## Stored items
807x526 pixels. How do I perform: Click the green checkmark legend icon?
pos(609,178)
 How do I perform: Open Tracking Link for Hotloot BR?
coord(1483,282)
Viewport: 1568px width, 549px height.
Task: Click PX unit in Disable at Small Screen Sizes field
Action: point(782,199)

## Task objective
Word for word, write out every record.

## Finished exercise
807x526 pixels. How do I perform: Click the green checkmark legend icon?
pos(609,178)
 How do I perform: Open Tracking Link for Hotloot BR?
coord(1483,282)
Viewport: 1568px width, 549px height.
Task: Click PX unit in Disable at Small Screen Sizes field
Action: point(782,199)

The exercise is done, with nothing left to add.